[Data for analysis]:
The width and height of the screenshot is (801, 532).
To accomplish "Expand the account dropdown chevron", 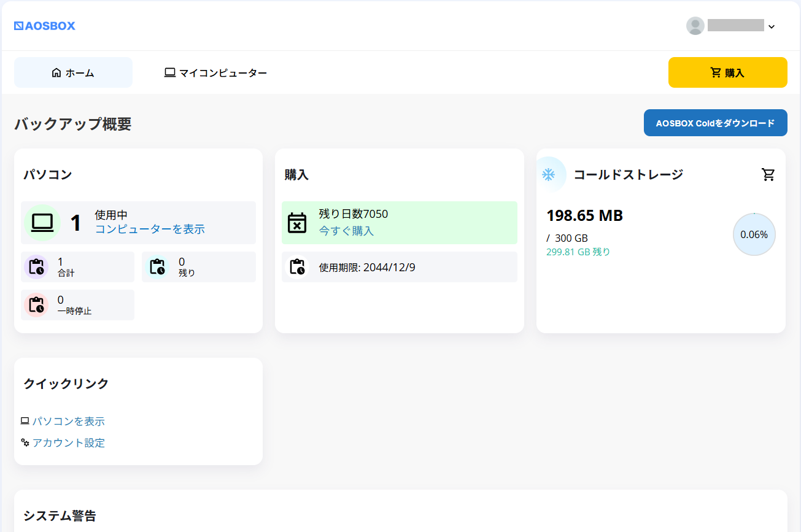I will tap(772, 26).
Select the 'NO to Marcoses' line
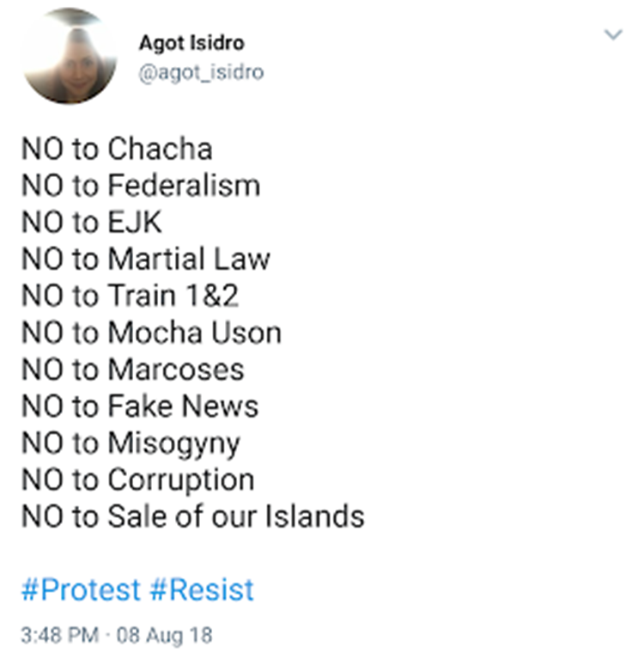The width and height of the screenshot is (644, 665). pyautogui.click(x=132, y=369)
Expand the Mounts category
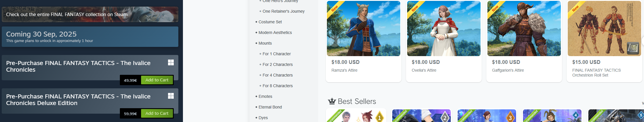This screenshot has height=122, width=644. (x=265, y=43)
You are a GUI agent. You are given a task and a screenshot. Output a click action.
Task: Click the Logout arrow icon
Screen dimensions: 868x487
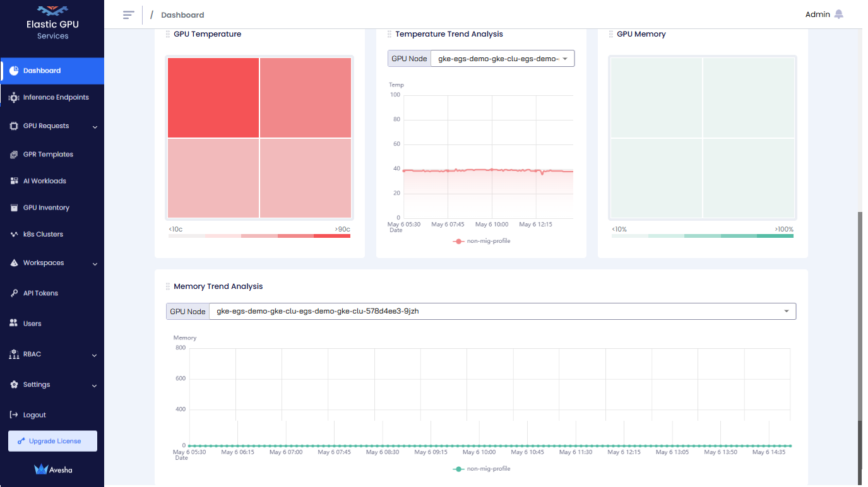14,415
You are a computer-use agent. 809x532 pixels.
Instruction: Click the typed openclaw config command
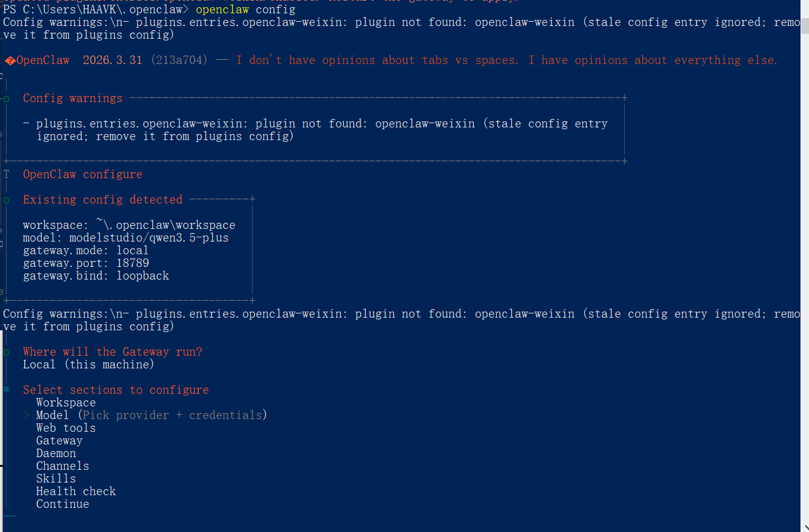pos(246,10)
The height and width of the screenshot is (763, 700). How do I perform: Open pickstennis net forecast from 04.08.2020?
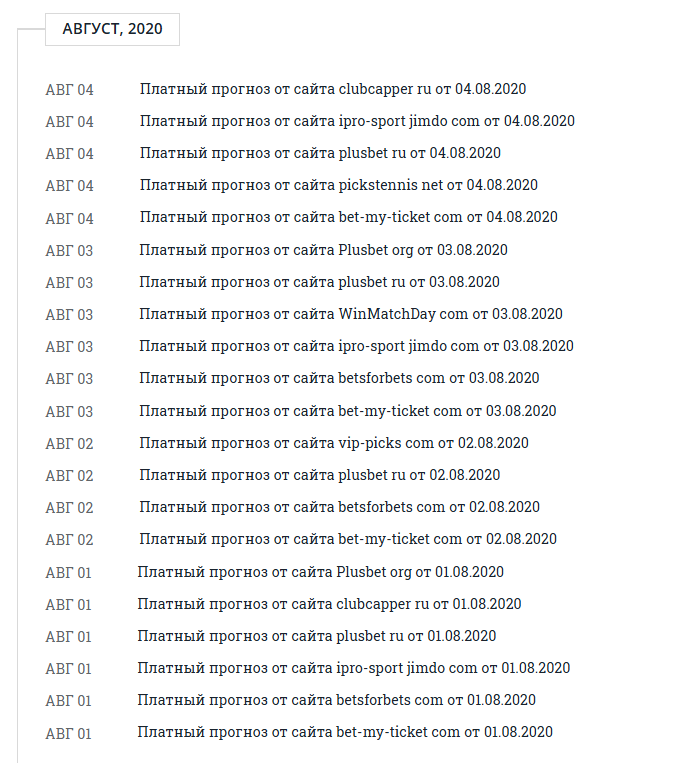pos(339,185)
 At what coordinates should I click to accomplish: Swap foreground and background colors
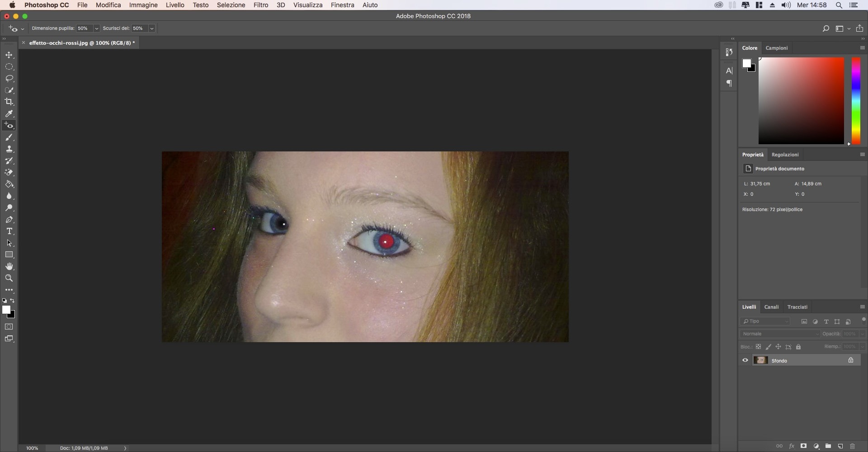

[Task instructions]: Reproduce the lines above, exactly and exclusively, from the line containing "You are a computer-use agent. 809x532 pixels." down to the last line, both included; pictures are not part of the copy.

[Completed exercise]:
You are a computer-use agent. 809x532 pixels.
Instruction: Click the typed openclaw config command
pos(246,10)
The height and width of the screenshot is (763, 700). How do I perform: Open pickstennis net forecast from 04.08.2020?
pos(339,185)
 At what coordinates should I click to accomplish: Swap foreground and background colors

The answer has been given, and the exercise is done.